The main site of the Apache Software Foundation was compromised on Friday through an attack using a compromised SSH key, leading to concerns about the integrity of copies of the hugely popular Apache Web server, which is distributed through the Apache.org site.
Early Friday morning EDT, a message appeared on the main Apache.org site saying that the main Web server for the site had been compromised and that the foundation had taken many of its services offline as a precaution. A short time later, the foundation updated the notification, saying that the compromise was the result of a compromised SSH key, not the result of an attack against the Apache server itself.
“The Infrastructure Team of The Apache Software Foundation is currently
investigating a potential compromise of one of our servers. For security reasons most apache.org services are therefore offline, but will be restored shortly. We apologies for any inconvenience this may cause.
10:42am UTC: Compromise was due to a compromised SSH Key, not due to
any software exploits in Apache itself.
More details soon.
10:53am UTC: We have restored services on our european mirror machine which was not compromised.”
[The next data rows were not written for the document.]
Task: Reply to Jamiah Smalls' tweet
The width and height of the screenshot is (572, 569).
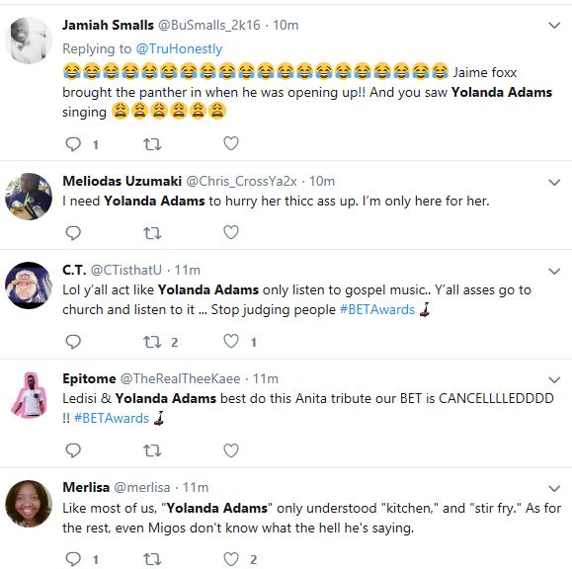Action: pos(73,144)
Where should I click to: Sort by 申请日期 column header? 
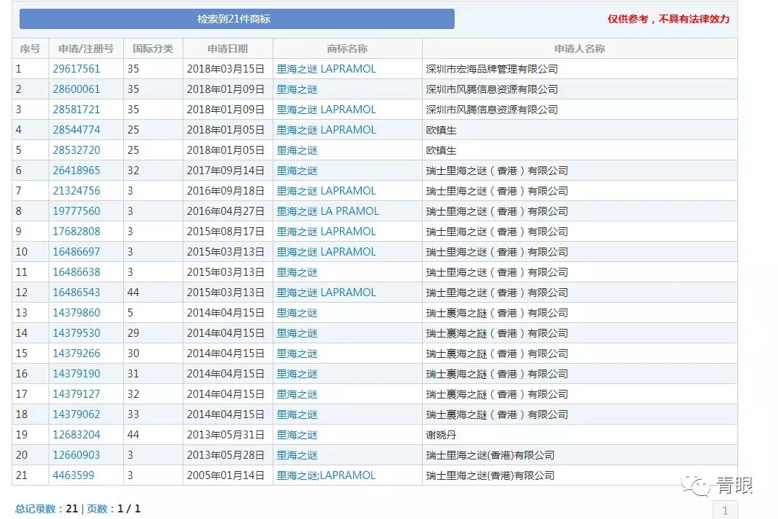pyautogui.click(x=227, y=49)
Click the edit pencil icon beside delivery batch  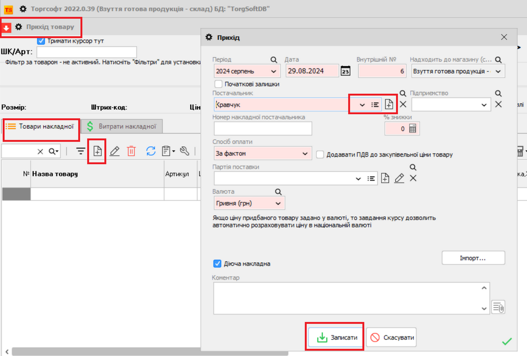(399, 178)
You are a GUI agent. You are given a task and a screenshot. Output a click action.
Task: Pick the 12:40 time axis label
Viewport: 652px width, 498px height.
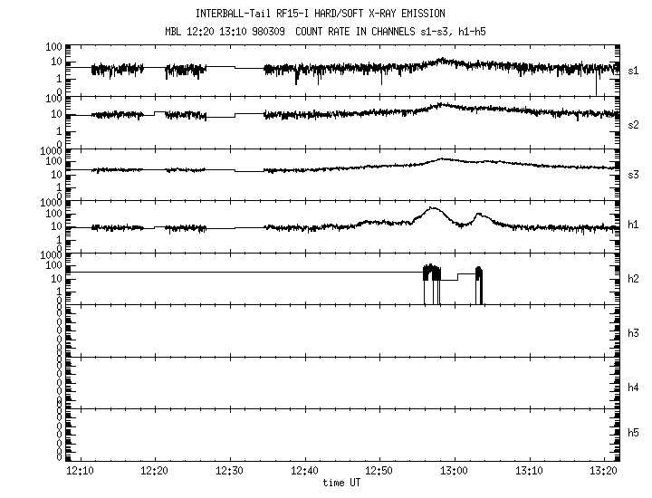[x=305, y=472]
In a more detailed blog post published late Friday morning EDT, the Apache staff said that the attackers went through an account on a third-party hosting provider and were able to upload some files to an Apache server, which were then automatically synced with other machines, including the production Web server.
“To the best of our knowledge at this time, no end users were affected by this incident, and the attackers were not able to escalate their privileges on any machines. While we have no evidence that downloads were affected, users are always advised to check digital signatures where provided,” the staff wrote. “The attackers created several files in the directory containing files for www.apache.org, including several CGI scripts. These files were then rsynced to our production webservers by automated processes. At about 07:00 on August 28 2009 the attackers accessed these CGI scripts over HTTP, which spawned processes on our production web services”
Apache is by far the most widely deployed Web server and has been for a number of years. The main Apache.org is the central distribution point for the free open-source server, a fact that leads to obvious concerns about the integrity of copies of the Apache server that have been downloaded recently.
The attack against Apache is reminiscent of the incident last year in which experts warned that SSH keys generated on certain versions of Debian and Ubuntu were considered compromised because of a highly predictable random number generator. That problem led to widespread concern about the integrity of those keys.
In 2001 the Apache Software Foundation was the target of a similar attack in which an attacker was able to compromise an installation of SSH at SourceForge. When an Apache developer logged into his account on SourceForge and then used SSH to tunnel into his account at Apache.org, the attacker was able to capture the developer’s credentials for Apache.
The attacker then exploited a vulnerability in the SSH server at Apache to get root privileges and replaced the existing SSH client and server on the site with compromised versions that would log usernames and passwords. Apache discovered the intrusion fairly quickly, but had to go through an exhaustive process of verifying the integrity of the source code and binaries on the compromised servers.